[Records from a collection]

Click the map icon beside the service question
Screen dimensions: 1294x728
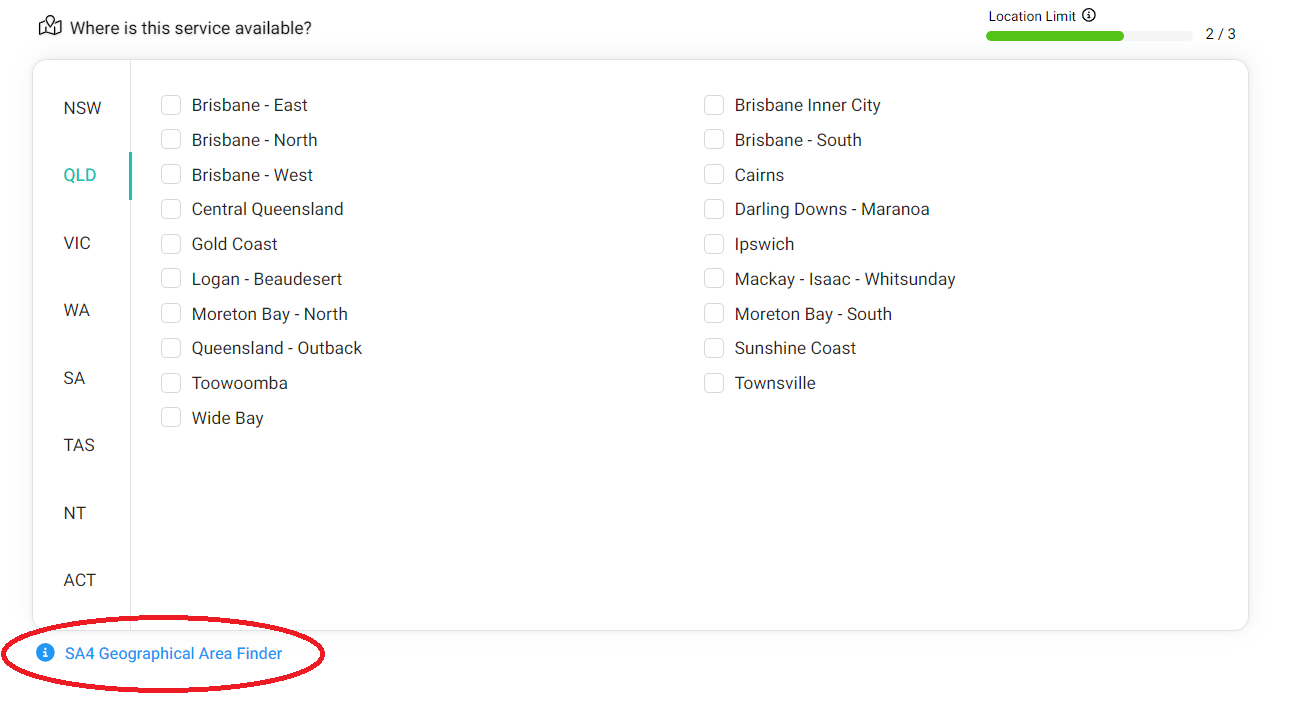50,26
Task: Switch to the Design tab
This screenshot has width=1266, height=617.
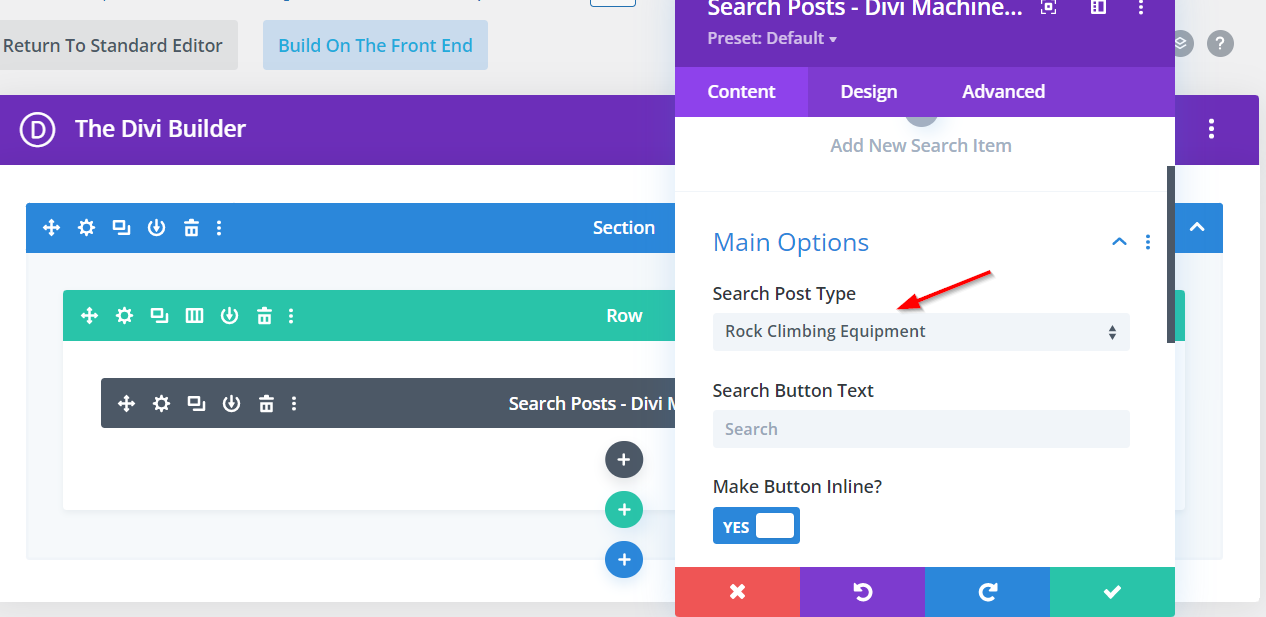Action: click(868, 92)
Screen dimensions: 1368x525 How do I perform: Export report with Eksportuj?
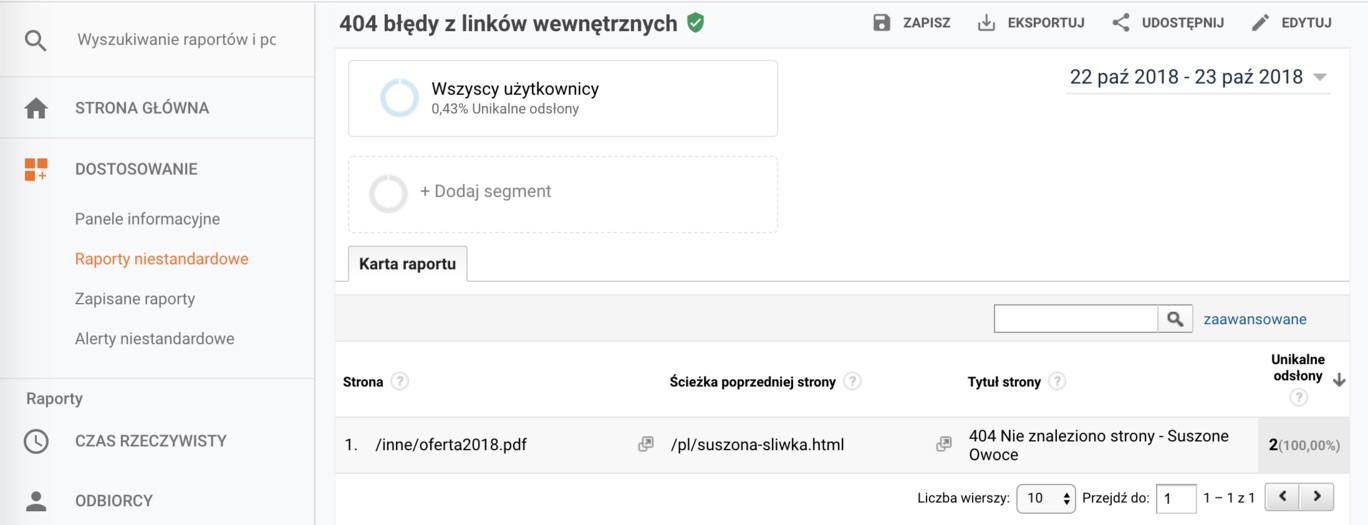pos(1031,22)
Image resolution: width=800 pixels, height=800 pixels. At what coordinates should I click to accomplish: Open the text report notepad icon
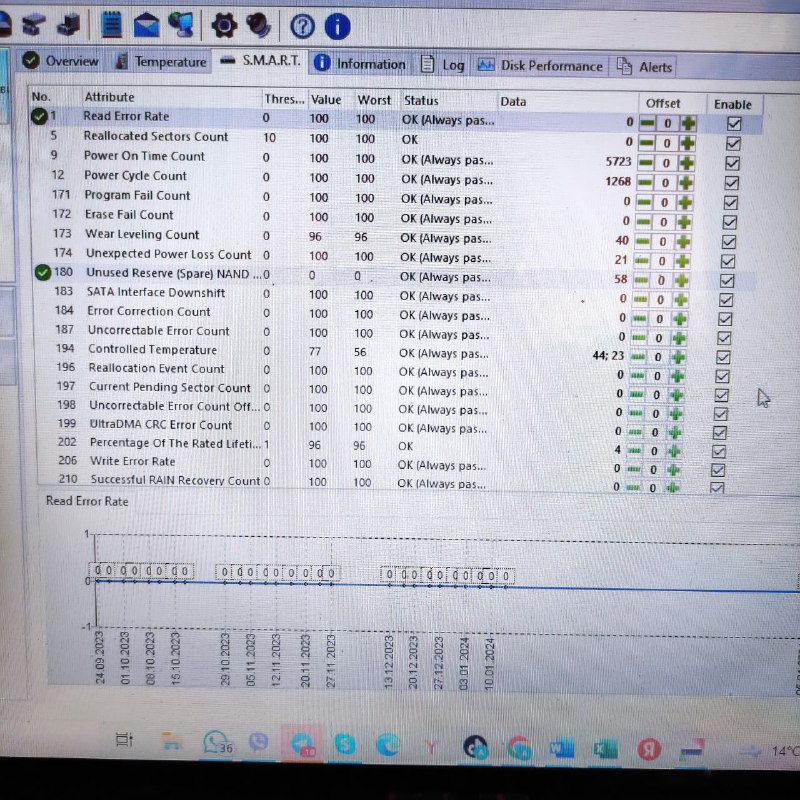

ABOUT THIS TASK: Your answer must contain the full data, repeated exactly, without pictures.

RESULT:
Click the map icon beside the service question
Screen dimensions: 1294x728
50,26
Task: Switch to the Design tab
This screenshot has width=1266, height=617.
Action: click(868, 92)
Screen dimensions: 1368x525 How do I perform: Export report with Eksportuj?
pos(1031,22)
Image resolution: width=800 pixels, height=800 pixels. At what coordinates should I click to accomplish: Open the text report notepad icon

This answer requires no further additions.